Apa yang sebenarnya terjadi? Aku tak tahu, karena Baghwad Gita hanya didengarkan oleh sang Arjuna kemarin, ketika kami hendak berperang melawan Kurawa. Aku tak tau apa itu isinya. Aku hanyalah petani biasa yang mempunyai mimpi untuk dibebaskan dari pajak, dan mendapat kehidupan damai di desa, menanam palawija dan sebagainya, menanam tanaman pangan untuk kita semua, hidup bahagia dengan keluarga, tanpa perang besar ini tentunya.

Betapa sebuah ironi ketika hari ke-8, Bima membunuh para sepupunya, adik Duryodana. pada hari ke-10 sang Bhisma tewas oleh Pandawa, cucunya sendiri.

Betapa sebuah ironi, ketika Abimanyu kemarin pada hari ke-13 perang, dikeroyok oleh bala Kurawa, pamannya sendiri, hingga tewas. Abimanyu memegang pedangnya hingga patah dan roda keretanya ia gunakan sebagai perisai hingga hancur berkeping. Tapi apa daya, kepalanya di hantam dengan gada hingga pecah dan tewas.

Lalu hari ke-14, ketika Kresna berbuat curang dengan menutupi sang matahari agar terlihat seperti menjelang malam. Ah, betapa aku tak tahu jalan pikiran para politisi itu. Aku sungguh tak mengerti. Mengapa perang ini harus ada dan terjadi? Mengapa para dewata menghendaki perang ini, bahkan seolah telah disekenario dengan cakapnya. Apa nyawa kami ini, para prajurit ini, para bidak ini, tak berharga? Apa kami ini adalah tumbal dari masa ini?

Aku berusaha berdiri dan aku sangat berusaha jika kau tahu. Dengan sisa kekuatanku, ketika Surya sudah tebenam separuh, aku mencoba bangun dan berusaha berdiri. Melewati ratusan mayat yang tergeletak di arena pertempuran.

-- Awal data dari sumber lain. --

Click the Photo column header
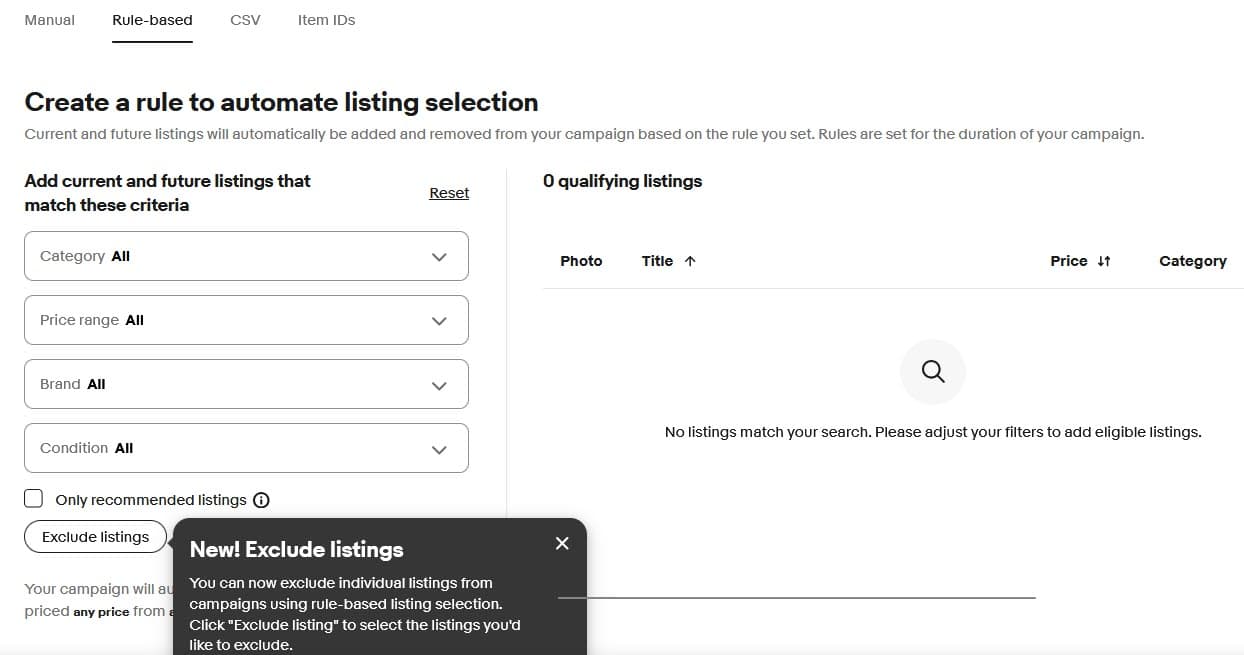This screenshot has height=655, width=1244. 581,261
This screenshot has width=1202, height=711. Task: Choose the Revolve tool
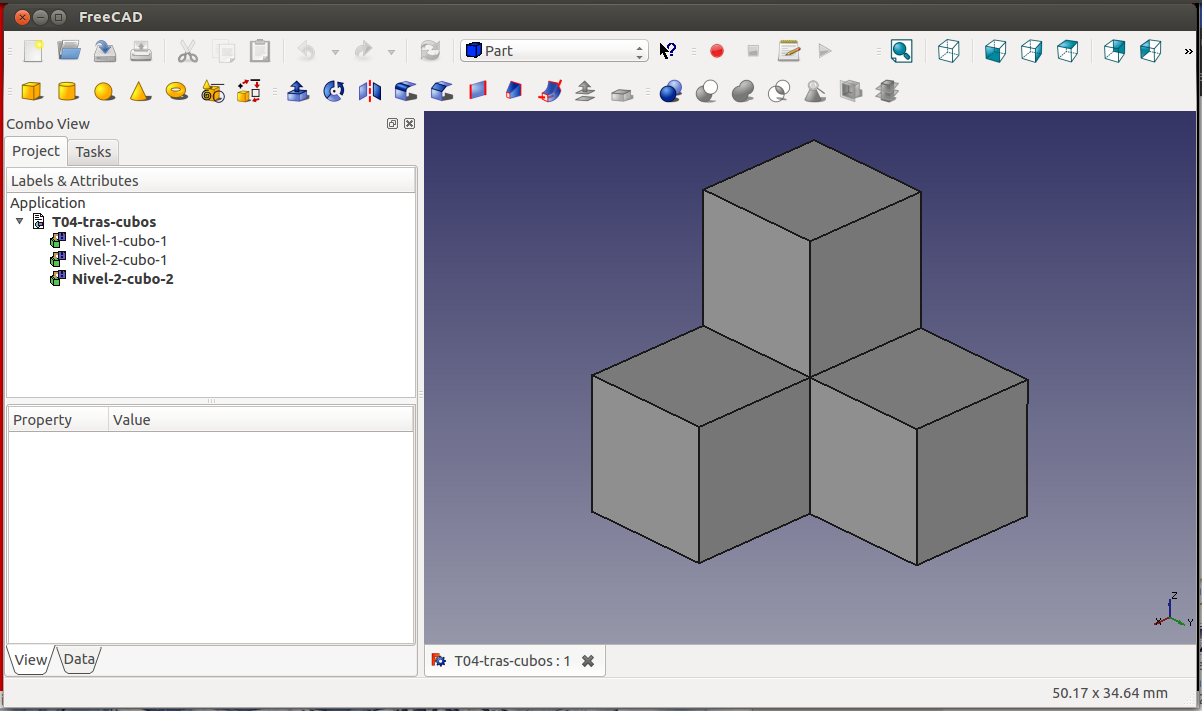(334, 92)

Seseorang melambaikan tangan dari kejauhan. Musuh? Oh, itu teman. Dia tersenyum padaku. Aku berusaha menghampirinya semampuku, berusaha berjalan. Betapa terkejutnya aku ketika melihat dia mengangkat busur dan mengarahkannya padaku tiba-tiba, menarik anak panahnya dan menghilangkan senyumannya begitu saja. Aku melihat matanya dan menatapnya penuh makna sebelum ia melepaskan anak panah itu. Aku pasrah. Aku tahu mungkin ia bermaksud menyudahi penderitaanku.

Dewi Ratih terlihat di sisi timur sana, indah, bulat, putih kekuningan. Dia membuaiku, menari dan menelanjangi dirinya sendiri. Dewa Bayu memelukku erat, saat Sang Surya telah tenggelam. Panah menancap di dadaku, tapi bukan jantung. Dan entah dari mana, satu tombak menancap di punggung, pun bukan jantung. Mengapa aku tersiksa begini, mati pun tidak, hidup pun aku tak tahu apakah ini layak disebut hidup?

Aku membayangkan istriku di rumah sana. Menyiapkan makanan untukku ketika sedang berada di ladang untuk menanam tanaman pangan di ladang kami tercinta. Menanam sagu dan jagung, wortel, bawang, dan kentang. Oh, kentangnya besar-besar. Dari kejauhan anak-anakku berlarian kecil menuju kemari. Ayah di sini, nak. Di ladang pedang, di ladang mayat Pandawa dan Kurawa, nak. Jangan susul Ayah.